Reportando-se ao lema “Fora da caridade não há salvação”, um leitor pergunta-nos o que na doutrina espírita se entende por caridade.

Segundo entendemos, o conceito da palavra caridade, na visão espírita, é idêntico ao entendimento que Jesus tinha com respeito ao mesmo assunto.

Na questão n. 886 d´O Livro dos Espíritos, Allan Kardec indagou:

- Qual o verdadeiro sentido da palavra caridade, como a entendia Jesus?

Resposta dos benfeitores espirituais: “Benevolência para com todos, indulgência para as imperfeições dos outros, perdão das ofensas”.

Em nota colocada em seguida à questão citada, Kardec diz que o amor e a caridade são o complemento da lei de justiça, visto que amar o próximo é fazer-lhe todo o bem que nos seja possível e que desejamos nos seja feito. Esse – segundo ele – é o sentido da conhecida frase de Jesus: “Amai-vos uns aos outros como irmãos”.

Com efeito, a caridade, na visão cristã, não se restringe à esmola e abrange todas as relações em que nos achamos com os nossos semelhantes, sejam eles inferiores, iguais ou superiores a nós.

Ela nos prescreve também a indulgência, porque de indulgência nós também precisamos, e nos proíbe que humilhemos os desafortunados, contrariamente ao que se costuma fazer.

Se se apresenta diante de nós uma pessoa rica ou famosa, todas as atenções e deferências lhe são dispensadas, diferentemente do que ocorre se ela for uma pessoa sem recursos ou destituída de fama.

Ora, quanto mais lastimosa for a sua posição, tanto maior cuidado devemos ter em não lhe aumentarmos o infortúnio pela humilhação, porquanto o homem verdadeiramente bom procura elevar, aos seus próprios olhos, aquele que lhe é supostamente inferior, diminuindo a distância que os separa.

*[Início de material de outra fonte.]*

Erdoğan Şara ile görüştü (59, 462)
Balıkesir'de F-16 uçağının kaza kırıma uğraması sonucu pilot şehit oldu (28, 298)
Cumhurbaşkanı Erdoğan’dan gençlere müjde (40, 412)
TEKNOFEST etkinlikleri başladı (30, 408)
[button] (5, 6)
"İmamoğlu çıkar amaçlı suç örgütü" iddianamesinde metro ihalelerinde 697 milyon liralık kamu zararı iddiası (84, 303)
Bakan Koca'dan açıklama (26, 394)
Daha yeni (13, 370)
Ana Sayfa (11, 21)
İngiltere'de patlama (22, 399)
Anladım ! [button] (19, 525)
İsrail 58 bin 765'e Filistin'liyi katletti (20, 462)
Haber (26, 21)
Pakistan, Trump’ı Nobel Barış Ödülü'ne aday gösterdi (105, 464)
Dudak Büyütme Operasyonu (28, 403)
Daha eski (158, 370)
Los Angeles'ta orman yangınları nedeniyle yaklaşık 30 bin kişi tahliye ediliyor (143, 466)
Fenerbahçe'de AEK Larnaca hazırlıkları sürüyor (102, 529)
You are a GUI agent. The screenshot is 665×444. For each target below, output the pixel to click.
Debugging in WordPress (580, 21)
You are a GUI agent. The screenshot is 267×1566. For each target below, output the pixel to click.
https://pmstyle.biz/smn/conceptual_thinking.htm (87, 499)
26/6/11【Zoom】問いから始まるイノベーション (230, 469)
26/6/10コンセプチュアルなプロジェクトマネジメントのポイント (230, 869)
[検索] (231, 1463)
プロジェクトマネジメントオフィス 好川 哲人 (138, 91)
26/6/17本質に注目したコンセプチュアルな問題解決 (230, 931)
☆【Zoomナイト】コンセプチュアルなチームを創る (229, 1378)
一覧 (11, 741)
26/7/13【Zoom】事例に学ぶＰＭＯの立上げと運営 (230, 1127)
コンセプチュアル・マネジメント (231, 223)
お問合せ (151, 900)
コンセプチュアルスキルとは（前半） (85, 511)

A caridade, como se vê, pode ser feita de várias formas: por pensamentos, por palavras e por ações, e se disfarça de mil modos.

Podemos ser caridosos mesmo com os parentes e com os amigos, sendo indulgentes uns com os outros, perdoando-se mutuamente as fraquezas, cuidando para não ferir o amor-próprio de ninguém.

Importante também que lembremos uma conhecida advertência de Jesus relativamente à caridade material. Disse-nos o Mestre: “Quando derdes esmola, não saiba a vossa mão esquerda o que faz a vossa mão direita; a fim de que a esmola fique em segredo, e vosso Pai, que vê o que se passa em segredo, vos recompensará”.

Tais palavras significam que o bem que praticamos não deve ser divulgado nem constituir motivo de orgulho para aquele que o pratica.

Segundo o Espiritismo, fazer o bem sem ostentação e ocultar a mão que dá constituem marca incontestável de grande superioridade moral, visto que, agindo assim, a pessoa renuncia à satisfação que advém do testemunho dos homens e espera tão-somente a aprovação de Deus. E tal ação se revela ainda mais sublime quando o benfeitor, invertendo os papéis, acha meios de parecer ser ele o beneficiado diante daquele a quem presta serviço, algo que Cairbar Schutel sabia fazer como ninguém.